In fact, we still don’t really know what surrounds us. However, humanity has hope to get closer to solving this problem. A number of chemoinformatic tools have been developed that help identify the structure of a substance based on its mass spectrum. [23, 24, 25]. Of course, it is worth mentioning that this is only a forecast and in some cases it is impossible a priori to determine the structure from the mass spectrum alone, but nevertheless it is a useful tool in the absence of alternatives. There is also a reverse approach, which involves predicting mass spectra and, as a result, expanding databases for comparison with analyzed samples. This problem can be solved using methods developed by Russian scientists, which make it possible to predict other spectral data that are no less important for the identification of substances (NMR, IR) [13].

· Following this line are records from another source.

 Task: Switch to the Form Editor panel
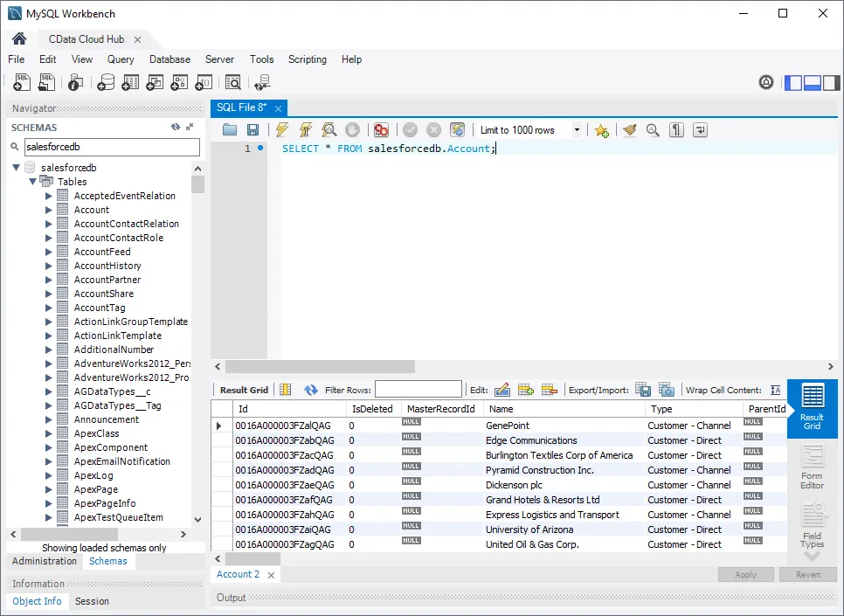(x=813, y=463)
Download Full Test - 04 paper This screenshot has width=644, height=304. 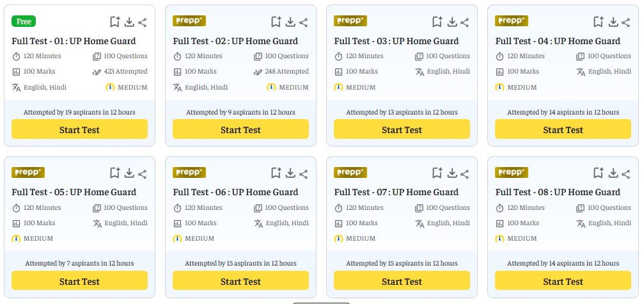[613, 22]
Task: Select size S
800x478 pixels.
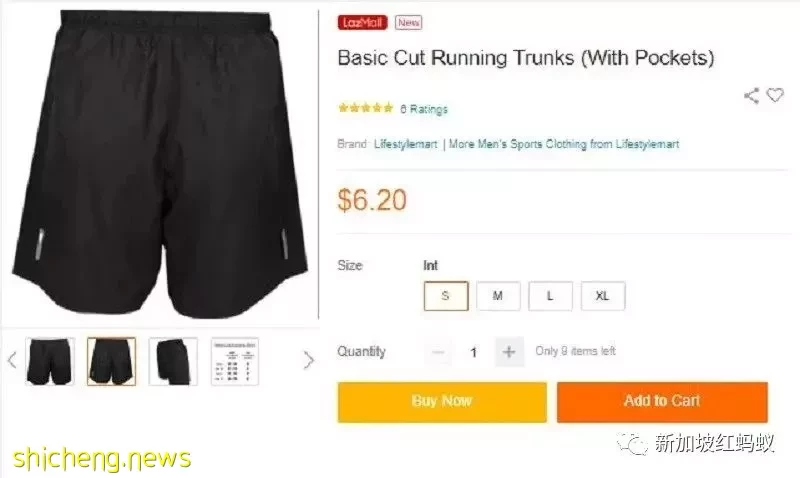Action: [446, 296]
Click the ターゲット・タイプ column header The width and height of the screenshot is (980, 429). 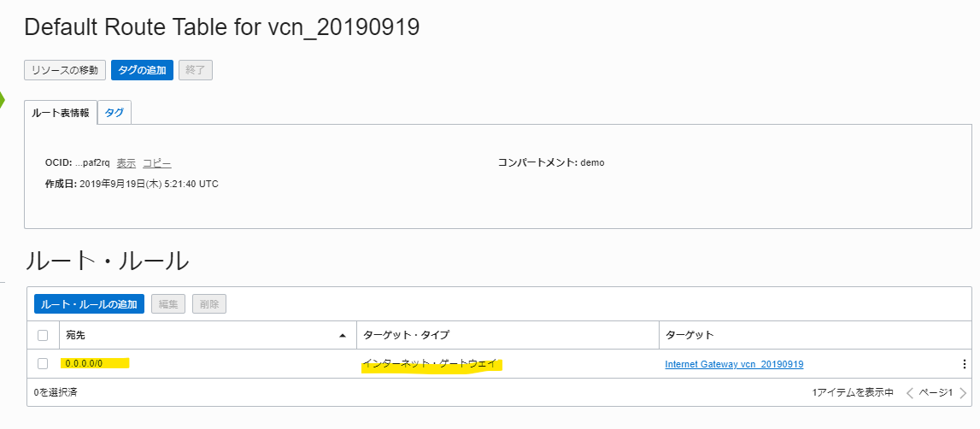[x=406, y=335]
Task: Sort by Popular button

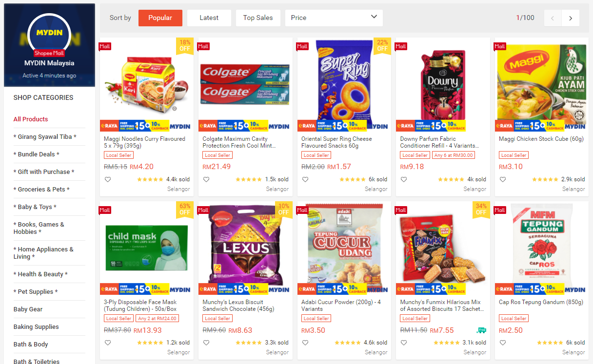Action: [160, 18]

There is another important example for us – medicines. How to understand whether the actual composition of the drug corresponds to the declared one? In practice, the IR spectroscopy method is widely used to solve this problem. For express analysis, special portable versions of the IR spectrometer weighing up to 2 kg have been developed [26]. The drug can be analyzed directly in the blister (non-destructively), the analysis time is 5-10 seconds. But, as in the previously described mass spectrometry, the obtained IR spectra need to be analyzed and here chemometrics comes to the rescue. As a result, such a hybrid technology allows for quick and effective quality control of drugs in production, as well as monitoring of counterfeit and poor-quality drugs in circulation.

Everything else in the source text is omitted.